*** Begin section ***

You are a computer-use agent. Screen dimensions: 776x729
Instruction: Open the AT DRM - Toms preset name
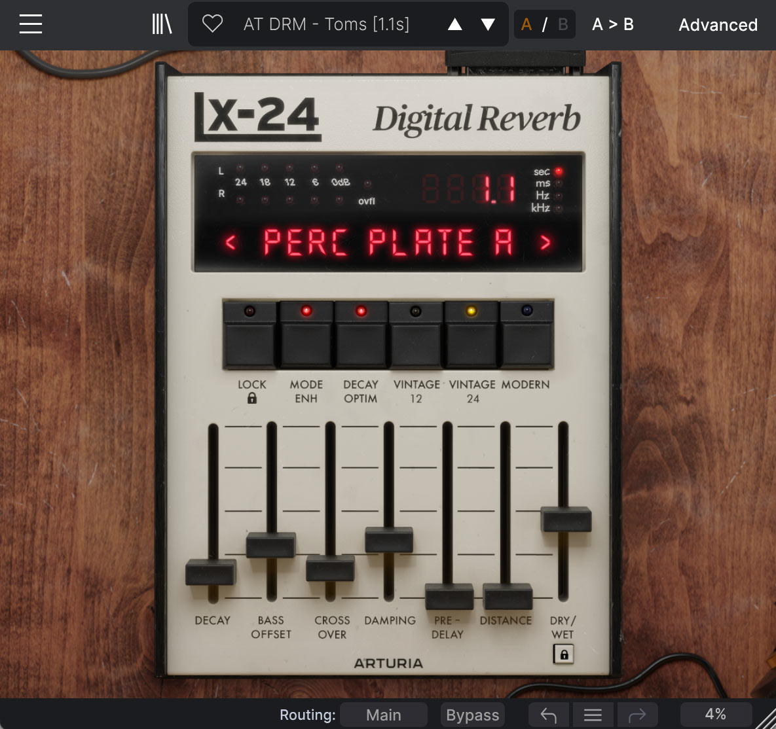pyautogui.click(x=326, y=25)
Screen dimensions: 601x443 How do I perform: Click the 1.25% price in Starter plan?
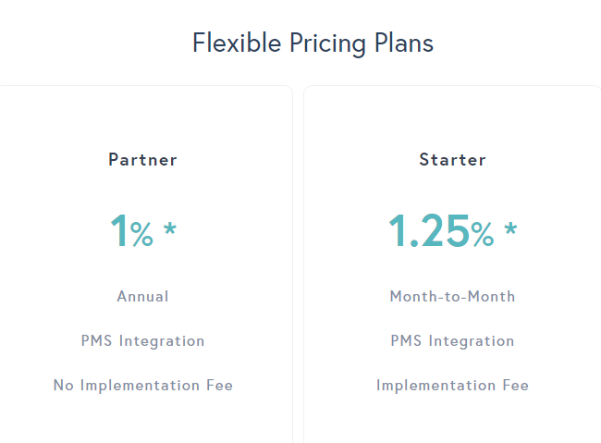441,230
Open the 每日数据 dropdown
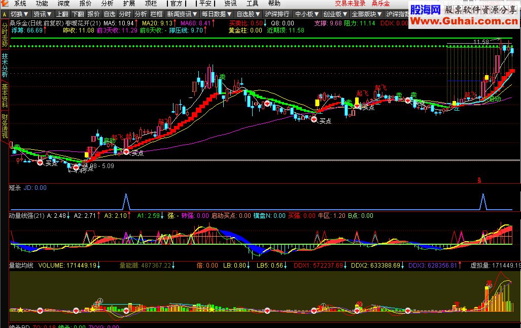Image resolution: width=521 pixels, height=328 pixels. coord(217,14)
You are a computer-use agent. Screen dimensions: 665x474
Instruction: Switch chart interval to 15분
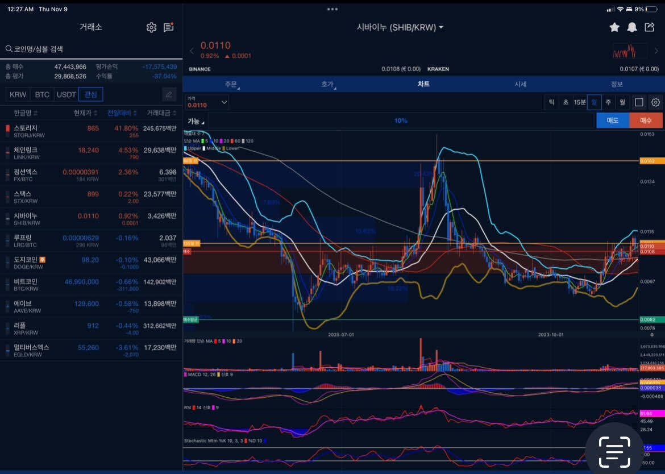click(580, 102)
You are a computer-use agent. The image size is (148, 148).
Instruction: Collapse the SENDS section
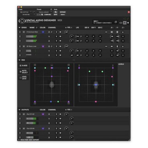[19, 28]
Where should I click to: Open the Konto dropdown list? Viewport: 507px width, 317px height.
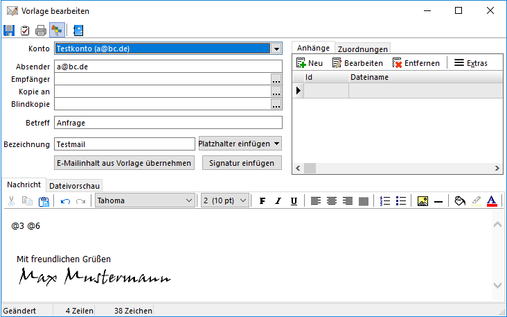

*** End section ***

* **Aim of the exercise**
Report each line of the entries where the word "agent" occurs.

* **Response area**
You are a computer-use agent. Screen dimensions: 776x729
You are a computer-use agent. Screen dimensions: 665x474
You are a computer-use agent. The image size is (148, 148).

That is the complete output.